After failing to close down Mathieu van der Poel (Alpecin-Premier Tech) by just a matter of metres in the final kilometre of E3 Saxo Classic, Florian Vermeersch (UAE Team Emirates-XRG) said he was disappointed but "not angry" that his chasing companions "chose to gamble" instead of helping him reel back in the Dutchman.
Having already been dealt bad luck before the crucial Kortekeer and Taaienberg climbs with a mechanical, Vermeersch almost produced a comeback for the ages as he fought his way back up the groups and eventually got into a three-man attack heading into the final 30km.

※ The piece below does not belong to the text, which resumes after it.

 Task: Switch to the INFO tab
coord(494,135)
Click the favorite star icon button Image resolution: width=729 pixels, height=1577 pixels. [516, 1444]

By this point, Van der Poel had already been alone for 33km, but, with a headwind hampering him and the chase never really stopping behind, he was well within striking distance just 58 seconds up the road from Vermeersch, Jonas Abrahamsen (Uno-X Mobility), Per Strand Hagenes (Visma-Lease a Bike) and Stan Dewulf (Decathlon CMA CGM), whom they'd mopped up from the early breakaway.
Vermeersch and Hagenes did the lion's share of the work, making Van der Poel look human as his gap melted away to just 10 seconds for much of the final 5km. Bringing it down to three seconds for the final 1,000 metres, Vermeersch could almost reach out and touch the Alpecin-Premier Tech man. But he cast a look behind and received a lack of response, gifting Van der Poel the E3 hat-trick that so nearly went amiss. Between them, they'd thrown it away.
"I'm happy that we stayed up front, but it's not the best feeling, not winning. There was no cooperation anymore, and we didn't catch him," said Vermeersch to the TV broadcast after the race.
"I was asking for one more pull from my companions, but they decided they wanted to gamble. At that moment, I also said that I was not going to be the guy who was going to close the gap with my last effort.
"It's a pity in the end. It's not that I'm angry, it's cycling. Of course, I'm disappointed, but I also understand their tactical reasons – it's life. I showed everyone that I have a good shape. So I guess it's onto the next."
Speaking at the finish, the UAE Team Emirates-XRG rider defended his tactics in the run-in, saying he was right to stop the effort instead of towing the likes of Hagenes and Abrahamsen to an easy win ahead of Van der Poel. In the end, the Belgian took third behind the Norwegian Hagenes.
"He had already done more than the others; he was pushing and pulling more than them, but this is a race situation, and you need also to have a bit of killer instinct, to take some risk, to save some energy, to maybe win the race," Sports Director Fabio Baldato told Cyclingnews in Harelbeke.
"At one moment, Florian, he pulled, he pulled, and he pulled, from kilometre two to the last one. It was mostly him, and then for me, he did what was right to do.
"About the chasers, it is what it is. You take the risk to lose the race, to try to win, and even Florian at that moment, if he closed, he knew he could not win the race, that's just the way it is. Anyway, he was great, he's a champion."
It's unknown just how close Vermeersch would have been to the initial burst that Van der Poel made up the Taaienberg with Tim van Dijke (Red Bull-Bora-Hansgrohe), but the legs he showed in the final 60km suggested he would have been mighty close to going with and possibly beating him.
Of course, he was left thinking about that very scenario, but didn't for a moment think it was a certainty. Either way, considering this is UAE without Tadej Pogačar, they are looking ominous for the upcoming Tour of Flanders on April 5.
"He did everything perfectly considering today, that he had this bad mechanical just before the Taaienberg," said Baldato. "For us, we were thinking that the race was done for him, so he did a fantastic job."
Vermeersch agreed it was a bad moment.
"It was the most terrible moment possible. I think I turned onto the Taaienberg in position 100, maybe even further. From there, I was just catching up, and catching up, but I came back pretty quickly thanks to my teammates. I'm a bit left with what if, but it is what it is."
The Belgian said he was "maybe even better" than at Omloop Nieuwsblad, where he was the second strongest behind Van der Poel and also finished third.
"If I see how I felt in the end after all the climbs and after such a hard race, maybe I had better legs – but I'm never gonna say that I would be able to follow and beat Mathieu."